* _Source document_
>>

To further investigate the dispersive behaviour of the material, Figure 4(d) shows the bulk conductivity in the frequency domain, with the conductivity de-embedded from the impedance measured from prisms P1–P3 using Equation 2. Conductivity gives a measure of both ionic conduction through the movement of ions within the continuous capillary pore network, which is low-frequency feature, and a dispersive conduction contribution resulting from the relaxation of polarisation processes, which is dependent on the frequency of the applied field. It can be inferred from the conductivity plots shown in Figure 4(d) that dispersion resulted in a very gradual increase in conductivity across the entire frequency range, indicating the existence of the relaxation of polarisation processes over the entire range. This would indicate that the polarisation mechanisms operate at an overlapping frequency range, resulting in a spread of the relaxation time. Owing to the gradual increase, it would be difficult to separate the underlying mechanisms from this presentation formalism, with the exception of the conductivity at 56 and 90 days of curing in which a more noticeable increase in conductivity was evident at frequencies greater than ∼100 kHz. This is attributed primarily to the relaxation of interfacial processes, as discussed above.

The complex impedance plots of specimens DB1 to DB4 during tensile loading conducted on the 28th day of curing are presented in Figures 5(a)–5(d). Owing to the number of data points in each curve (i.e. measurements at 13 spot frequencies), the data markers were connected with B-splines and, for reasons of clarity, only the responses at 1% strain increments are presented. At any stage of loading, the cracked ECC displayed a classic response, comprising an arc forming the left-hand side of the plot and a spur forming the right-hand side, which is not dissimilar to the response observed in the hydration study (see Figure 4(a)). It is apparent from Figures 5(a)–5(d) that tensile straining resulted in the entire response being gradually displaced to the right, indicating an overall increase in impedance with increasing strain. With reference to Figures 6, this gradual increase is as a direct result of the successive formation and widening of multiple microcracks (Saraireh et al., 2017; Wansom and Kanokkanchana, 2017), which have the effect of altering the conduction pathway within the composite, from a relatively straight pathway (Figure 6(a)) to a more tortuous one (Figure 6(b)). Accordingly, an increase in tensile strain has the effect of reducing the continuity and increasing the circuitous path length, hence increasing the overall impedance of the ECC. Conduction will occur through several possible mechanisms across the microcrack as depicted in Figure 6(b); at this stage, however, it is difficult to delineate the contribution from each pathway.

Another interesting feature that is apparent from Figures 5(a)–5(d) relates to the definition of the high-frequency arc associated with the bulk response of the material including microcracks. The arc became more pronounced with an increase in strain, indicating a shift in time constant to the frequency range under investigation, as in the hydration study.

<<

* _Stated problem_
In the passage on impedance measurements of ECC, what happened to the high-frequency arc as strain increased? The records that follow have no connection to the text.

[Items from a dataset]
>>

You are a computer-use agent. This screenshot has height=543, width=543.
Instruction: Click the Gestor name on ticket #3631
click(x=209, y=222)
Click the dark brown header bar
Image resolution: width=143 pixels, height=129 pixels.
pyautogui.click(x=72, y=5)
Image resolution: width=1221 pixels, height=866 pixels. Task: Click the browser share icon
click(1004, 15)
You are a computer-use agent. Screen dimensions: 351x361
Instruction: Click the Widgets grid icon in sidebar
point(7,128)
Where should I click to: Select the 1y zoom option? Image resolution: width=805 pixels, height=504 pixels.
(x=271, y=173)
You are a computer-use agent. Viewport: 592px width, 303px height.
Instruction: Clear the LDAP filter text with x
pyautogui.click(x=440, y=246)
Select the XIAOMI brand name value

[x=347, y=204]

<<
>>

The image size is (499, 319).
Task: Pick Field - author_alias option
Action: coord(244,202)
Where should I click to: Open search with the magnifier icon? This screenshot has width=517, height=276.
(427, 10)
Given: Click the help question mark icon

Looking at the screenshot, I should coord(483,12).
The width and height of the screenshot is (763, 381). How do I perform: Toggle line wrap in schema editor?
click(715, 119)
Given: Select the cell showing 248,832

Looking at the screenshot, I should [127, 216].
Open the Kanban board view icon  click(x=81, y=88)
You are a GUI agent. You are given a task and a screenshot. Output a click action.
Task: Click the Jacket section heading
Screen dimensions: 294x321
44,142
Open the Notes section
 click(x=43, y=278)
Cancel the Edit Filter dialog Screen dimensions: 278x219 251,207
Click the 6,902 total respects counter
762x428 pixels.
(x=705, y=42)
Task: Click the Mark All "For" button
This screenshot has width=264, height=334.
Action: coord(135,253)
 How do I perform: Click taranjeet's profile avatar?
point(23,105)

<<

* _Written reply_
It became more pronounced.